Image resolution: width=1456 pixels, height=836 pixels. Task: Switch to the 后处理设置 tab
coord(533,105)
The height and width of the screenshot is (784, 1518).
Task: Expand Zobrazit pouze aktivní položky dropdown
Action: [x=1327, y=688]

◇ ◇ ◇

#### TASK DIRECTIONS
Give all the lines above again, exactly.

#### ANSWER FOR THE TASK
Image resolution: width=1456 pixels, height=836 pixels. Task: Switch to the 后处理设置 tab
coord(533,105)
The height and width of the screenshot is (784, 1518).
Task: Expand Zobrazit pouze aktivní položky dropdown
Action: [x=1327, y=688]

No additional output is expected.